Andrew Kushnir plays Puck with some flair, greater energy, and a progressively diminishing store of rhythmic resource. But then he's stuck with a monotonous text that's increasingly reliant on undermining any lyrical expectations with a string of disgruntled four-letter words. Well, Puck it. It feels like padding.

It also doesn't fit, intellectually or chronologically, with the excellent stuff that follows. Dunn's original picks up from where Shakespeare's left off, not from unnumbered centuries later. It's true that his young quartet look, talk and behave like modern teenagers, but this is the case -- well, maybe not the talking part -- in many modern productions. His achievement is to show how exactly the parts fit. He gives us the back-story in a series of reminiscing monologues. We learn that, crudely put, Helena was the school slut and Hermia the school virgin, Demetrius a nerd and Lysander a jock. That's more differentiation than Shakespeare gave them, the men especially, but it's perfectly consistent with what he did tell us. It seems that Hermia was going with Demetrius, in a bored sort of way and with parental approval, until she set eyes on Lysander; Demetrius, on the rebound, had a one-time fling with Helena who proceeded to stalk him. They recall these things in a bemused sort of way, on the eve of their double wedding.

Flash-forward to five years later: the couples have reunited for an overnight picnic in the same old woods. They have somewhat lost touch. Lysander, still irritatingly successful, has moved with a discontented and frustrated Hermia to the Athenian equivalent of Silicon Valley. Demetrius and Helena, who stayed home, aren't too happily-ever-after either. Hermia, ever the princess, hates camping out; Helena is more than cool with it.

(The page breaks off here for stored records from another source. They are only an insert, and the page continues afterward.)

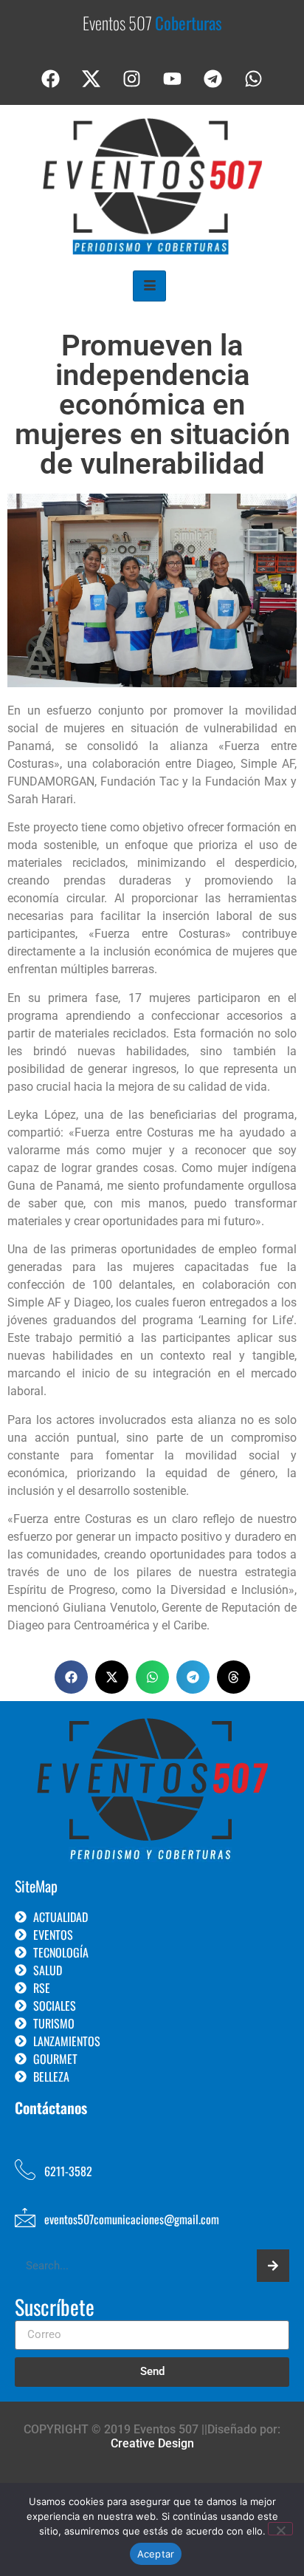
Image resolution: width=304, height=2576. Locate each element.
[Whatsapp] (253, 79)
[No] (280, 2528)
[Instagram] (132, 79)
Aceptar (156, 2554)
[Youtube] (172, 79)
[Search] (273, 2265)
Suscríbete (54, 2308)
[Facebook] (50, 79)
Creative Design (152, 2443)
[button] (71, 1677)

Lysander can still beat Demetrius at everything and eventually achieves the tryst with Helena for which he'd briefly panted five years earlier: a development that, as it turns out, satisfies nobody. The 21st-century text continues to play creatively with the 16th-century one: "is that a bush or a bear?" Hermia asks Demetrius as they glimpse the outline of the other couple coupling. Dunn plays absolutely fair with Shakespeare's creations and with his own; he's closer, in other words, to Rosencrantz and Guildenstern Are Dead than to Good Night, Desdemona (Good Morning Juliet). He never goes in for pastiche but he turns teenspeak into its own kind of poetry.

He gets a crackerjack production from Michael Shamata, one that goes at warp speed without ever losing clarity and in which every line shifts the balance. Jessica Greenberg, Kimwun Perehinec, Mark McGrinder and Jason Mitchell make a formidable foursome with Greenberg's Helena, which is the most flamboyant role, and Mitchell's Demetrius, which is the least, maybe coming out a fraction ahead. Having just seen the Shaw Festival's Follies, I found surprising similarities between that show and this one. Both depict the aftermath of a theatrical dream; both reassemble two couples with tangled erotic pasts; both show bright things coming inexorably to confusion; both end in reconciliation that's more like resignation. As an actor (three standout performances at Stratford this year) and playwright (with plays for Stratford and Theatre Direct before this one), Dunn is a striking double talent. Be patient with the evening's first part and you'll be richly rewarded by the rest.